# DOCUMENT
§ §

Having said that, Shimano could up the ante again by bringing their automatic (MTB) shifting technology to the road groupsets.

As Bob said "Times they are a changin'..."


----------



## pittcanna (Oct 2, 2014)

Shimano has a robust electronic groupset for mtb.

Shimano XTR Di2 Arrives | Cycling News Togoparts.com

XTR di2


----------



## Lelandjt (Sep 11, 2008)

Word is that Shimano doesn't want to go wireless and won't ever unless completely forced to by consumer demand.

If you're personally installing the group on a frame designed for mechanical shifting wireless would be a big advantage, but only until the install is done. If installing on a frame designed for Di2 it becomes less of an advantage but still nice. If you're paying someone else to build your bike or like the majority of people buying a complete bike I see no advantage.

Once you have the bike built the only difference I see is 1 battery with Shimano and 4 with Sram: advantage Shimano.

OP: Why do you think wireless is so much better? (please compare to internal Di2 since that what all current Di2 bikes are)


----------



## Marc (Jan 23, 2005)

Lelandjt said:


> Word is that Shimano doesn't want to go wireless and won't ever unless completely forced to by consumer demand.
> 
> If you're personally installing the group on a frame designed for mechanical shifting wireless would be a big advantage, but only until the install is done. If installing on a frame designed for Di2 it becomes less of an advantage but still nice. If you're paying someone else to build your bike or like the majority of people buying a complete bike I see no advantage.
> 
> ...


You could say the same thing about a well calibrated cable-actuated setup. What makes electronic shifting so wonderful after install and setup? Bearing in mind most people probably don't ride enough to warrant even a yearly chain replacement, and most people are fair-weather types that aren't out in the wet cold much if at all so dirty cables and housing are almost a non-issue.

§ §

# RECORDS PROVIDED
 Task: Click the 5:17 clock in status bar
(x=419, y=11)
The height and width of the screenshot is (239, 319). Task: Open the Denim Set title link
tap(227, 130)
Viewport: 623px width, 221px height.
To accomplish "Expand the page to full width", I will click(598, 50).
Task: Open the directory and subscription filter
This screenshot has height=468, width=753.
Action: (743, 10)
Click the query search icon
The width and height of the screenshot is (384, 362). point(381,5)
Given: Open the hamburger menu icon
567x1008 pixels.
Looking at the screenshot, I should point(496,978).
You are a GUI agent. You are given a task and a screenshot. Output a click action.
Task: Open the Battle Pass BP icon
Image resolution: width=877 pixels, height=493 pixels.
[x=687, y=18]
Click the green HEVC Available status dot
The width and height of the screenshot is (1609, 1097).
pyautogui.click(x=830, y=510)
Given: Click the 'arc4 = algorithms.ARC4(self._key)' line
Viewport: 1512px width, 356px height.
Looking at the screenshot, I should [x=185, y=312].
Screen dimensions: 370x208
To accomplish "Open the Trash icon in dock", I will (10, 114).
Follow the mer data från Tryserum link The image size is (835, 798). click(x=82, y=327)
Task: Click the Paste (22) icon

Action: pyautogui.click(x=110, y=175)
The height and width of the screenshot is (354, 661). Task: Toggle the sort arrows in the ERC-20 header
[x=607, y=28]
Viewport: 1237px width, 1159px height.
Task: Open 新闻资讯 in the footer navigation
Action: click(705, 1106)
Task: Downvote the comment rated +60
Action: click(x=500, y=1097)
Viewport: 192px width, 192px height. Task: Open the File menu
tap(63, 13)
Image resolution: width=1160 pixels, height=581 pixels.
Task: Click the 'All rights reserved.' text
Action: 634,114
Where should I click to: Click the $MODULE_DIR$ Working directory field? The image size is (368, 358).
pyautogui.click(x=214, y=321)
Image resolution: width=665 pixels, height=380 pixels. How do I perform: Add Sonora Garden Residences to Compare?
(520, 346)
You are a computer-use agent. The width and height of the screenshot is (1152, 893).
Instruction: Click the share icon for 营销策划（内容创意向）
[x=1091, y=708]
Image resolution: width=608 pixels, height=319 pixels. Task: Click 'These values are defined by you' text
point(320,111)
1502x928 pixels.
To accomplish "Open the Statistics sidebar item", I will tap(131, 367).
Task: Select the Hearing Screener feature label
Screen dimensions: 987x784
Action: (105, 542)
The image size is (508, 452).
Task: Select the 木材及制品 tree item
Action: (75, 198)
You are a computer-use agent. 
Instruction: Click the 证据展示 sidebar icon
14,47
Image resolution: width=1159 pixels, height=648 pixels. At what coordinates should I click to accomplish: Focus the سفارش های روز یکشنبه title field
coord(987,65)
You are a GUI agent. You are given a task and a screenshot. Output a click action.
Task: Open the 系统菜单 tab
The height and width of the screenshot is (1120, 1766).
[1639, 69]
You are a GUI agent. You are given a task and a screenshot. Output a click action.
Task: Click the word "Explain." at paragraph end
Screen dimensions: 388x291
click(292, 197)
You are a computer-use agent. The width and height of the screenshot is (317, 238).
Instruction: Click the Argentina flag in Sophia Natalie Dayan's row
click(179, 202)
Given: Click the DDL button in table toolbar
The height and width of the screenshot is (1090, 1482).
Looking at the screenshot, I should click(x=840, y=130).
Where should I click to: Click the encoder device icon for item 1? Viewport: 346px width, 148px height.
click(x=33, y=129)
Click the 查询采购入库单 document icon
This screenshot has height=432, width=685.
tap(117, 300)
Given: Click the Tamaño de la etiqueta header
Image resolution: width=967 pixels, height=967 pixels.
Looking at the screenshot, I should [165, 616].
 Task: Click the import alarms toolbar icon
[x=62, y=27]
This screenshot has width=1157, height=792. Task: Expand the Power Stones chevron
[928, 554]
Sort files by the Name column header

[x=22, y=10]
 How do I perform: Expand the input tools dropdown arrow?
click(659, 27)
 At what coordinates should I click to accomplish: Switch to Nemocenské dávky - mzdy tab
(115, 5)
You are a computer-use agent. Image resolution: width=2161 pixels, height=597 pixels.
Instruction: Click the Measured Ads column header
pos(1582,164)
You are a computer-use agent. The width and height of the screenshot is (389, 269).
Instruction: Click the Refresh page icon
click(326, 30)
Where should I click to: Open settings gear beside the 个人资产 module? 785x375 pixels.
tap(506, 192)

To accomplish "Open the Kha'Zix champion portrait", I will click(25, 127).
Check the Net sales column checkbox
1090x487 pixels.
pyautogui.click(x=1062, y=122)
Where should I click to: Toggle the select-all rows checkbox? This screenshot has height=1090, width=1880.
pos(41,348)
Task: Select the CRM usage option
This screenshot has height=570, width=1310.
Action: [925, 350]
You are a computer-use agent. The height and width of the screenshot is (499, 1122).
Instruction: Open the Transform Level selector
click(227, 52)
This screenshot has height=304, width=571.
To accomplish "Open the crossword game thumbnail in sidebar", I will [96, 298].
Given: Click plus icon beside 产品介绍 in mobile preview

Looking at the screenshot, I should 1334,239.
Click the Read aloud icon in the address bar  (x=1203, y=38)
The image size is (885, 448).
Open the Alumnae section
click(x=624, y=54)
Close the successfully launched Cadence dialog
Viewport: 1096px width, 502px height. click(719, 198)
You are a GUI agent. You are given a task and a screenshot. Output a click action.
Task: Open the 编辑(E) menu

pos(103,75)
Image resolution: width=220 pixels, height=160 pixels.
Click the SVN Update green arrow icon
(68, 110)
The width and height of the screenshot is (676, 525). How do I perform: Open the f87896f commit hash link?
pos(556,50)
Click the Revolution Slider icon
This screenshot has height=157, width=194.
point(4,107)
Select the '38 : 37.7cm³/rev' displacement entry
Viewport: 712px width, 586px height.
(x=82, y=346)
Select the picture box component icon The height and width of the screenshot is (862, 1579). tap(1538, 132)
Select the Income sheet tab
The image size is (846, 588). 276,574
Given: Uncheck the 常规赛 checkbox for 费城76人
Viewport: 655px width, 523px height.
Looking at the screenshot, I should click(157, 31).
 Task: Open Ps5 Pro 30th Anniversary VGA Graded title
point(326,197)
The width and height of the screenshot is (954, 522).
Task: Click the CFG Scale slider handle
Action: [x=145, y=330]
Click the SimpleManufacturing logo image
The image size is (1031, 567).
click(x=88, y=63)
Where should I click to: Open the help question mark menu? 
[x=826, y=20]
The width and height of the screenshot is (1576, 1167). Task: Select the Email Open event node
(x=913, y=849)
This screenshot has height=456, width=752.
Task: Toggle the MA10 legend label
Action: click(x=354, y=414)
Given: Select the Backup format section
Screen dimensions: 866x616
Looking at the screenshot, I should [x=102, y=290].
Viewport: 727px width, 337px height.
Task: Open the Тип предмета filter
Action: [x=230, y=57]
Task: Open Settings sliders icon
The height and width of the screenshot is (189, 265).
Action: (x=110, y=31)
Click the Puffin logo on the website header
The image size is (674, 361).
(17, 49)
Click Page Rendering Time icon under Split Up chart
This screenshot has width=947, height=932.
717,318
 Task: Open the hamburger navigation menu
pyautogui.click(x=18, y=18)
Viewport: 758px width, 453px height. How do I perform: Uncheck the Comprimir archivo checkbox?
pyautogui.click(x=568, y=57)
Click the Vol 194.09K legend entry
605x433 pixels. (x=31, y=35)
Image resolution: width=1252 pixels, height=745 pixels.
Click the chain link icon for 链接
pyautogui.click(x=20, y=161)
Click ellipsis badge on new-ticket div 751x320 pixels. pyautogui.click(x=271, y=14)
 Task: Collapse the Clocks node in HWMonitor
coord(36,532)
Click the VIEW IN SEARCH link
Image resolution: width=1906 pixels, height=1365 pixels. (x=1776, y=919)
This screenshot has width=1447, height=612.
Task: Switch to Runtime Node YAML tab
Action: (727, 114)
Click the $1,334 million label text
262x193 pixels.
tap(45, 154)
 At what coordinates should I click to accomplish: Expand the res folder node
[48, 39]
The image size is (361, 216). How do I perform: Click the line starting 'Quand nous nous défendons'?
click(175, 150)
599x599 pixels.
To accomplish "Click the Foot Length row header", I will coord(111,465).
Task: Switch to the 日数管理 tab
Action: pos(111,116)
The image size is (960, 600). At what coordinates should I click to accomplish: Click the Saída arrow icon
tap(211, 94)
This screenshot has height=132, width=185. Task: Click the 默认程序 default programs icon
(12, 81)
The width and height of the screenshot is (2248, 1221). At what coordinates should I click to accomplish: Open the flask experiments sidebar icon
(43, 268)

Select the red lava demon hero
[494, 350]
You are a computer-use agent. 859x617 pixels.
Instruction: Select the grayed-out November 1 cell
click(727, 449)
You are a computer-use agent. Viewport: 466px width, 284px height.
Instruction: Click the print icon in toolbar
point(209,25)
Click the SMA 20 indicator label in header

§ §

# EXERCISE TASK A
Decide whether each statement agrees with the Shimano thread. Answer yes or no, and quote the deciding words. (i) Lelandjt counts one battery for Shimano and four for Sram. (ii) pittcanna says Shimano has no electronic groupset for mountain bikes. (iii) Marc says most people ride enough to need at least one chain replacement a year.
# EXERCISE TASK B
Reproduce the part of the Shimano thread that opens with the words containing "## pittcanna (Oct" and closes with "(Sep 11, 2008)".

# FINISHED ANSWER A
(i) Yes: "1 battery with Shimano and 4 with Sram"
(ii) No: "Shimano has a robust electronic groupset for mtb."
(iii) No: "most people probably don't ride enough to warrant even a yearly chain replacement"

# FINISHED ANSWER B
## pittcanna (Oct 2, 2014)

Shimano has a robust electronic groupset for mtb.

Shimano XTR Di2 Arrives | Cycling News Togoparts.com

XTR di2


----------



## Lelandjt (Sep 11, 2008)